[Start DATASET RECORDS]

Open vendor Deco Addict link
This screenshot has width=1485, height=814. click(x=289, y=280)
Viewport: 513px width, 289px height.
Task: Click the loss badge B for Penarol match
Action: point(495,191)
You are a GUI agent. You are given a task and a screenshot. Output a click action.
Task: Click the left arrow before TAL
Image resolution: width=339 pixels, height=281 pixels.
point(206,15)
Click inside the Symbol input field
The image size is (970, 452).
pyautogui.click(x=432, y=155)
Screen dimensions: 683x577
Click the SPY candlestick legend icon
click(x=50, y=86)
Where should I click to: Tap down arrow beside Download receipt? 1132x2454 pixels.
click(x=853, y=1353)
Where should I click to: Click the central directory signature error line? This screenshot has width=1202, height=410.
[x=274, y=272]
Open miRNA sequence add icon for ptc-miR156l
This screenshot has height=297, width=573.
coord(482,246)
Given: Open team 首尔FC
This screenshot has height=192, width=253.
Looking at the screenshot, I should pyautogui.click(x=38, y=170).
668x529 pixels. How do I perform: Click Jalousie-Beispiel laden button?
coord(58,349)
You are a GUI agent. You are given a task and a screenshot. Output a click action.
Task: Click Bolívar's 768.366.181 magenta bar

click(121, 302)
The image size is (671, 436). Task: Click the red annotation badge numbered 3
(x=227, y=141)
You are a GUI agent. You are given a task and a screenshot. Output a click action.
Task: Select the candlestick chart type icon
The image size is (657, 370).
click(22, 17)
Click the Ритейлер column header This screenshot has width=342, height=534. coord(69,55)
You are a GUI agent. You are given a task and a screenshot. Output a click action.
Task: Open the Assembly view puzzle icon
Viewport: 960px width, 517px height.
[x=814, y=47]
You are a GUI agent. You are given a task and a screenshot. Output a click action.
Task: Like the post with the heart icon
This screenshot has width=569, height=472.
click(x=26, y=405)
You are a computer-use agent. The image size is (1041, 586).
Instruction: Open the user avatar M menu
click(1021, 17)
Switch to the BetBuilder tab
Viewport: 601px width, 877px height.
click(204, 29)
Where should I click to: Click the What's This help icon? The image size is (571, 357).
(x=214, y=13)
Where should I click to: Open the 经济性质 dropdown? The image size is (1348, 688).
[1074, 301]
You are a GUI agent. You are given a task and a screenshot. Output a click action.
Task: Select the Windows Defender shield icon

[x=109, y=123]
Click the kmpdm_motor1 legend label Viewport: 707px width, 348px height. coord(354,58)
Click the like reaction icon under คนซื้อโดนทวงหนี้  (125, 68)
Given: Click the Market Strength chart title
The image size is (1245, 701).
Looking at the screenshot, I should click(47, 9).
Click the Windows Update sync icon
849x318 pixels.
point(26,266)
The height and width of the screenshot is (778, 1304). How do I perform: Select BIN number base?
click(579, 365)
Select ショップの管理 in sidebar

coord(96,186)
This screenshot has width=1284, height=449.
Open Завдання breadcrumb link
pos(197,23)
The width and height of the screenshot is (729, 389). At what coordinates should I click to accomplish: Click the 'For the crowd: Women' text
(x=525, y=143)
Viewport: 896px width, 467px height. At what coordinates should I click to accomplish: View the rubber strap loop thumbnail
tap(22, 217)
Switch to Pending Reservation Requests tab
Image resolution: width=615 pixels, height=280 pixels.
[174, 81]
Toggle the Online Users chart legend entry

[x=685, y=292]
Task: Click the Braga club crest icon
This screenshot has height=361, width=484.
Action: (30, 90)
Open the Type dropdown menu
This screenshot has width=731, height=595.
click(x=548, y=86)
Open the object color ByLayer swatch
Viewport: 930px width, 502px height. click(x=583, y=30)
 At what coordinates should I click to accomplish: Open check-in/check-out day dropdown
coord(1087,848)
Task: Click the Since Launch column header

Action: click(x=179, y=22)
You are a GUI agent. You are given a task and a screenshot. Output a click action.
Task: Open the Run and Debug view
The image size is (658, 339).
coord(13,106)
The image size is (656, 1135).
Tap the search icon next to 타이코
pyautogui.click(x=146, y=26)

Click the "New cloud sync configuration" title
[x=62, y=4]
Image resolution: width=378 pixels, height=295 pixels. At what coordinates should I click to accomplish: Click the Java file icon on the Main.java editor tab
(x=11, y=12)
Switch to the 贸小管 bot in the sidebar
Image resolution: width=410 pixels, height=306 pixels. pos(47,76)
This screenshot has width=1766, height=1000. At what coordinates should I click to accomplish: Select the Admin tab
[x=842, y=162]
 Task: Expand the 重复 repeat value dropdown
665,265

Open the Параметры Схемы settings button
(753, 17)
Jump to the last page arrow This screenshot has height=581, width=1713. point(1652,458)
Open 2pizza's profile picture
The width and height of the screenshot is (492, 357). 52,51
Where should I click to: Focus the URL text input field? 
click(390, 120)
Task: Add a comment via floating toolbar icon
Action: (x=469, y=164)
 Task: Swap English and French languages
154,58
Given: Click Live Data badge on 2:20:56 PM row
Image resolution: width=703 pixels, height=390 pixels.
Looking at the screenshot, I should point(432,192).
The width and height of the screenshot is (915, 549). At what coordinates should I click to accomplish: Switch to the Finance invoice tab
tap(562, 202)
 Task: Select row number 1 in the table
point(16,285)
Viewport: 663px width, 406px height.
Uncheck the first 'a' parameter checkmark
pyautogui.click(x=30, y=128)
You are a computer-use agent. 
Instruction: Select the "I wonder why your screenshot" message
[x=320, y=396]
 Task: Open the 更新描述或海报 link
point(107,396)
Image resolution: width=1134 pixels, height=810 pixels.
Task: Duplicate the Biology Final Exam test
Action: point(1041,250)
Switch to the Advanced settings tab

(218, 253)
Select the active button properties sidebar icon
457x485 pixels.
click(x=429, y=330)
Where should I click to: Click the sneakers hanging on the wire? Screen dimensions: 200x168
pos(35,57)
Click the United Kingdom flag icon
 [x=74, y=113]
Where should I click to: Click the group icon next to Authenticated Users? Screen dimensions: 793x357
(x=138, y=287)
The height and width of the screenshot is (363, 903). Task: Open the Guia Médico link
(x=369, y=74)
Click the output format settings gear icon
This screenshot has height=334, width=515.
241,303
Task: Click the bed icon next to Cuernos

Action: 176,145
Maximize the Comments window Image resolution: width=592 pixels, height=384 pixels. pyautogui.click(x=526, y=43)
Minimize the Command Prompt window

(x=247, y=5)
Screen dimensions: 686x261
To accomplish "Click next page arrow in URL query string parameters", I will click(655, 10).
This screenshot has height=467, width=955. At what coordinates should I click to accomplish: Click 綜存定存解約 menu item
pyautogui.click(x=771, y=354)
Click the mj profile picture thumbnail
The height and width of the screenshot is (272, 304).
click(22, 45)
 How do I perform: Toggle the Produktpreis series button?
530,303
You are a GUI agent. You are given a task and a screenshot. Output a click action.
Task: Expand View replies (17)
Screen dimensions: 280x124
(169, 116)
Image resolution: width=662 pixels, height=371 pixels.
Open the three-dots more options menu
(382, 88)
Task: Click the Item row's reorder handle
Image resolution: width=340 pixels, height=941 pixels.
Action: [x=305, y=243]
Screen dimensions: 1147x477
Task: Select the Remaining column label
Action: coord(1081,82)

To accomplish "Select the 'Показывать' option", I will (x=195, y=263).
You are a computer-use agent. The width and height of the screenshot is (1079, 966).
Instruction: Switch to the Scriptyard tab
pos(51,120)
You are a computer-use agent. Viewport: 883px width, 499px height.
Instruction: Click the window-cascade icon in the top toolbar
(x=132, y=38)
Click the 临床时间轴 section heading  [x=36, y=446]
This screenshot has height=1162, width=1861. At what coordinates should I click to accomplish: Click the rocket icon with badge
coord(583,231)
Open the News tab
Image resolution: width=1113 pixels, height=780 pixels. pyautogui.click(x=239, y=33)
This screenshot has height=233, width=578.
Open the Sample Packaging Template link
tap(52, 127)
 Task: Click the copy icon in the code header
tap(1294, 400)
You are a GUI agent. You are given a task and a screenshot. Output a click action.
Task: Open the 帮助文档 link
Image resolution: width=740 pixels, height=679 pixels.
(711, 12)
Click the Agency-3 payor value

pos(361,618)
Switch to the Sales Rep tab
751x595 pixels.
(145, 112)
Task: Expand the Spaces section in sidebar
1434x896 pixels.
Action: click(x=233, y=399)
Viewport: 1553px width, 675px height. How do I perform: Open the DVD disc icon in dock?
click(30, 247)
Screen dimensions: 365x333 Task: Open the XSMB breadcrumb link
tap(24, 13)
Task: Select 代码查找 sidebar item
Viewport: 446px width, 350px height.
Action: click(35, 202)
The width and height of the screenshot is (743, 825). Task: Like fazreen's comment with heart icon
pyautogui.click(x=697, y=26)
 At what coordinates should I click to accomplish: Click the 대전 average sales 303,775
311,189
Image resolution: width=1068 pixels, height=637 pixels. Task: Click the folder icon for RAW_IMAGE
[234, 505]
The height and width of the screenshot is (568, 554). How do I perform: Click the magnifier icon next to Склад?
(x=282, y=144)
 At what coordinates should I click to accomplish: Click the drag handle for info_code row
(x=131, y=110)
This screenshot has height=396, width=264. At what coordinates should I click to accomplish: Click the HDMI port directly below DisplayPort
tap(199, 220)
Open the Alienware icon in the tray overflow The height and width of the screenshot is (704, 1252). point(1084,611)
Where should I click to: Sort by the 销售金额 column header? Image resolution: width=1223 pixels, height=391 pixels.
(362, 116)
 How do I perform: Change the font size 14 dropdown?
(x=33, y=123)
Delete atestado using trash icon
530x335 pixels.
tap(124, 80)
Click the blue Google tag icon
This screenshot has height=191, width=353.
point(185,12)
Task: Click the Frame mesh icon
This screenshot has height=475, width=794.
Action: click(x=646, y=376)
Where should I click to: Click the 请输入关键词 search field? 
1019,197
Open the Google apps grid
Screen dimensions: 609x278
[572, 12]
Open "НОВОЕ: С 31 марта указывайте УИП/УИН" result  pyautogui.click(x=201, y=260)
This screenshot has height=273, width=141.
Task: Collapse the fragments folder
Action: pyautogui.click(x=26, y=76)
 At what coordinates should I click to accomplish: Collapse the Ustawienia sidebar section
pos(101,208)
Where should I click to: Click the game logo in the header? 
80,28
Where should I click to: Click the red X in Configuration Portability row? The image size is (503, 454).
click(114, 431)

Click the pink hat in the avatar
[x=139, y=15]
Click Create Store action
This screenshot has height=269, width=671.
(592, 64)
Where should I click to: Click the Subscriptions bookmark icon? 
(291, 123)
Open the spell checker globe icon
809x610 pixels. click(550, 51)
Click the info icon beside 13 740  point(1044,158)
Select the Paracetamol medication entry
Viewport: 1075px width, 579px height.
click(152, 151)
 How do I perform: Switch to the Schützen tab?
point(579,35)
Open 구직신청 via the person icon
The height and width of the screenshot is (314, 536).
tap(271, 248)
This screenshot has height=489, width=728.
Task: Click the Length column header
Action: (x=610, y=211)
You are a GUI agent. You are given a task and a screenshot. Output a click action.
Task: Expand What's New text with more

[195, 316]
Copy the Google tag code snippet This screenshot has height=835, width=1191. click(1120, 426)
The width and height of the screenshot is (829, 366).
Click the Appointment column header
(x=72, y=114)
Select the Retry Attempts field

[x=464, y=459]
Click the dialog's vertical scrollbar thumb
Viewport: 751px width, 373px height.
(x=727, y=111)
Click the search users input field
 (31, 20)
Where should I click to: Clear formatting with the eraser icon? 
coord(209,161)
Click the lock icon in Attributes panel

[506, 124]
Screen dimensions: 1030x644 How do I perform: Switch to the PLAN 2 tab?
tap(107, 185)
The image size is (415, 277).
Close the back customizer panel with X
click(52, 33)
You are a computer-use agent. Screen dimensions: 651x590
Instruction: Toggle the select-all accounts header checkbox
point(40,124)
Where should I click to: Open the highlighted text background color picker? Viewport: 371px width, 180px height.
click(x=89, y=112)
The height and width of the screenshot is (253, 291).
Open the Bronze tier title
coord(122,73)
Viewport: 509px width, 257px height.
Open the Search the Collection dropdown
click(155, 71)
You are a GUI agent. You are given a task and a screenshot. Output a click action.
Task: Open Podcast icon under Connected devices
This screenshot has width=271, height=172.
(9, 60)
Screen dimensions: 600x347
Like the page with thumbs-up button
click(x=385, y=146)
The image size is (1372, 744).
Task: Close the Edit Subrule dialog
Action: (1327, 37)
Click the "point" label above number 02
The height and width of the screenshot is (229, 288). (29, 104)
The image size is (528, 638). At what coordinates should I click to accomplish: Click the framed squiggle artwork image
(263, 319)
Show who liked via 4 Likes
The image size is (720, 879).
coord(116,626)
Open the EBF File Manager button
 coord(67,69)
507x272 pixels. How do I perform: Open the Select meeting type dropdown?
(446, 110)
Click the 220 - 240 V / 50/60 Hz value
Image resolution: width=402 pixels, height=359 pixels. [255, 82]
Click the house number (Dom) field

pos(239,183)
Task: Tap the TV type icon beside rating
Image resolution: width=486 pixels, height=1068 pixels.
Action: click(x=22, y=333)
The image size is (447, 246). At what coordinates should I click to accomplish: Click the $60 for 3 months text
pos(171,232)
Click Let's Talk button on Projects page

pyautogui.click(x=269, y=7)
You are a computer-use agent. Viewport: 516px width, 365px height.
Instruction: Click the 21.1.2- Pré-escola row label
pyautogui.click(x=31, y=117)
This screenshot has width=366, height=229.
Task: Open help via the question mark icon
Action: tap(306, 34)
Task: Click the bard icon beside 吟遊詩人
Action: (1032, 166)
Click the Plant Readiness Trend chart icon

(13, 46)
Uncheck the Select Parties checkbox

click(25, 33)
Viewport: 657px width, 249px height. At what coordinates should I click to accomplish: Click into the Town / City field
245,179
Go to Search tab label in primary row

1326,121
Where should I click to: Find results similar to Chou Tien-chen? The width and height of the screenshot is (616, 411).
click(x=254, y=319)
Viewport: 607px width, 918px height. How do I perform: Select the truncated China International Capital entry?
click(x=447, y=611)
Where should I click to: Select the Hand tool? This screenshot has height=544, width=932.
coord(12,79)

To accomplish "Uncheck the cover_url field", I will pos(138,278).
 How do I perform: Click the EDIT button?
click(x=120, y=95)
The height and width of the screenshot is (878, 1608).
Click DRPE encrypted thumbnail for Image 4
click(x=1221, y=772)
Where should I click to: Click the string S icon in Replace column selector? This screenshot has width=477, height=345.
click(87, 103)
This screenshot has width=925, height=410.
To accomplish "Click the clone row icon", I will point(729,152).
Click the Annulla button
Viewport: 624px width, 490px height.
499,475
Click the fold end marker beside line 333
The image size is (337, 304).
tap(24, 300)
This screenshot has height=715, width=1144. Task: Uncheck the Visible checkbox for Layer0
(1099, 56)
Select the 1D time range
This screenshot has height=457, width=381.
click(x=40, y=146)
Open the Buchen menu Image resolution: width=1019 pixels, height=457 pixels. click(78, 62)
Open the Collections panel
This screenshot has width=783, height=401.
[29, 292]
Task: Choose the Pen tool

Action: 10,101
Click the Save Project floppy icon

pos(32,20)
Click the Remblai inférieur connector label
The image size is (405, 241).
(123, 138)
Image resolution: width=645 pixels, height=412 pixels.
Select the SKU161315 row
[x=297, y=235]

[End DATASET RECORDS]

Pick out every row above that contains the string "value", treating uppercase and lowercase as different, and copy each one.

 Task: Expand the 重复 repeat value dropdown
Click the Agency-3 payor value
Click the 220 - 240 V / 50/60 Hz value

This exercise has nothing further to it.